▸ DATA ROWS
::::
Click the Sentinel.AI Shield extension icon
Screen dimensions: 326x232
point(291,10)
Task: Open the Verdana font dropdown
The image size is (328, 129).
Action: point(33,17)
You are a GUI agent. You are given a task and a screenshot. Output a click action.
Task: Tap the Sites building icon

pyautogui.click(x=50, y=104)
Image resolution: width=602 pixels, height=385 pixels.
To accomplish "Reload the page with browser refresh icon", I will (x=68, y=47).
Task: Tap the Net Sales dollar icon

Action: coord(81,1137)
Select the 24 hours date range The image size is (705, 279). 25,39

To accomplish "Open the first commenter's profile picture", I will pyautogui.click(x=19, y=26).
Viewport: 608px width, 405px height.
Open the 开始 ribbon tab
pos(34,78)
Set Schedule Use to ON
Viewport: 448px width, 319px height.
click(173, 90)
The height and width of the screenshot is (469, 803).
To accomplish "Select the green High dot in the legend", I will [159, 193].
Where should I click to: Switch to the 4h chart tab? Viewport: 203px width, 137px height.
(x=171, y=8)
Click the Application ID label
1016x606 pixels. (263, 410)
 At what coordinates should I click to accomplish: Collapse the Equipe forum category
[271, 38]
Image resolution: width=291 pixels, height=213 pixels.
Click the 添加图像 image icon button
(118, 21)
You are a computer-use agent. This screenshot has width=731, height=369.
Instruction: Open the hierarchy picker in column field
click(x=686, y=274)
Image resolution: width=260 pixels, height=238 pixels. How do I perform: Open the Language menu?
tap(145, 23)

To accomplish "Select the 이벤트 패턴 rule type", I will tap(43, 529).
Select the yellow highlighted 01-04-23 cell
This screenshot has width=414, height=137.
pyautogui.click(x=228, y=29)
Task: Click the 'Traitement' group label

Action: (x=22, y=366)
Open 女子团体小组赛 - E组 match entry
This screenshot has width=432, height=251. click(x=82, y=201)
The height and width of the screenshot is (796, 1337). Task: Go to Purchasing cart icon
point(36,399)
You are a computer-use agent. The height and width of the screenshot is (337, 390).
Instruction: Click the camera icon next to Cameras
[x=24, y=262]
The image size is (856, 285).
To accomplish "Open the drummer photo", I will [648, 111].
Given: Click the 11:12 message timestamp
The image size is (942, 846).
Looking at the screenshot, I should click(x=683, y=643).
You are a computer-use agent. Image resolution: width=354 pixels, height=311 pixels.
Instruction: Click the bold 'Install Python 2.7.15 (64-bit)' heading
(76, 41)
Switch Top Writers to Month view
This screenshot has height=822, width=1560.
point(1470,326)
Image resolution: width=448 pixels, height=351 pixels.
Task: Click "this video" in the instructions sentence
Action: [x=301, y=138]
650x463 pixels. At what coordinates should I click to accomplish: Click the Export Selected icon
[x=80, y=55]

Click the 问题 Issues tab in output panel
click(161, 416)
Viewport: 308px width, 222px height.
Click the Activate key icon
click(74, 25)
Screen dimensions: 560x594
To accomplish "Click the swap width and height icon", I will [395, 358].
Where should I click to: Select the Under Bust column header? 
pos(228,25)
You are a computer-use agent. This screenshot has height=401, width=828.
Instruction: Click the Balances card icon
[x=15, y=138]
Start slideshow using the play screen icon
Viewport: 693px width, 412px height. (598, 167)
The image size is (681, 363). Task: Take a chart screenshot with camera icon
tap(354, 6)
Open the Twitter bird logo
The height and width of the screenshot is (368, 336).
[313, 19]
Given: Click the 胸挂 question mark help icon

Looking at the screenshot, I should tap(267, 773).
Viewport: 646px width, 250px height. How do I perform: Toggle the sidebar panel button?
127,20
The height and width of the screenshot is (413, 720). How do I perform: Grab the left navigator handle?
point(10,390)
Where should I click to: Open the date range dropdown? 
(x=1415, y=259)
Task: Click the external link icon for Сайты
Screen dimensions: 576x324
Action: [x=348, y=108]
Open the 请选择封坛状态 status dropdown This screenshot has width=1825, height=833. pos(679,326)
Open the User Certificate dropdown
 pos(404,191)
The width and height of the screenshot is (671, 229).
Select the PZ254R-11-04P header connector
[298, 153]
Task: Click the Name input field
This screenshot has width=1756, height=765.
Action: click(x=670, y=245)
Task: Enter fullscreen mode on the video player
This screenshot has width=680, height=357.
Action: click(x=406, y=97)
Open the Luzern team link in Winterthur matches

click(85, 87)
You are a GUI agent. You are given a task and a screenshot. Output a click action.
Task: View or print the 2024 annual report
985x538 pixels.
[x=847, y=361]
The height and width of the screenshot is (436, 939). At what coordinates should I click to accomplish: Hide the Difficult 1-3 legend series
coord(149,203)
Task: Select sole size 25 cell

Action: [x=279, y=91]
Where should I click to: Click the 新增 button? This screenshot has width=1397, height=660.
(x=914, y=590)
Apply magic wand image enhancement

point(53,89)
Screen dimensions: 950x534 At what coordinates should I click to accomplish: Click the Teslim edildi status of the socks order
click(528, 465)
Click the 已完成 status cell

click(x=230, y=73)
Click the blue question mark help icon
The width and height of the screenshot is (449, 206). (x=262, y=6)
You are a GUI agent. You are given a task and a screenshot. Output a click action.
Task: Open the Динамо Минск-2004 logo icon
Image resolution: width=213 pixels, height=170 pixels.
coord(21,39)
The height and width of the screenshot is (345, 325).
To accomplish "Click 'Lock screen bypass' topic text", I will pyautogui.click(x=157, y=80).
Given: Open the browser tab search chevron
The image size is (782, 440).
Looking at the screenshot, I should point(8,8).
::::
▸ WRITTEN TASK
Please pull out every line of the material above that contains the string "header", treating case as significant.

▸ SOLVED EXERCISE
Where should I click to: Select the Under Bust column header? 
Select the PZ254R-11-04P header connector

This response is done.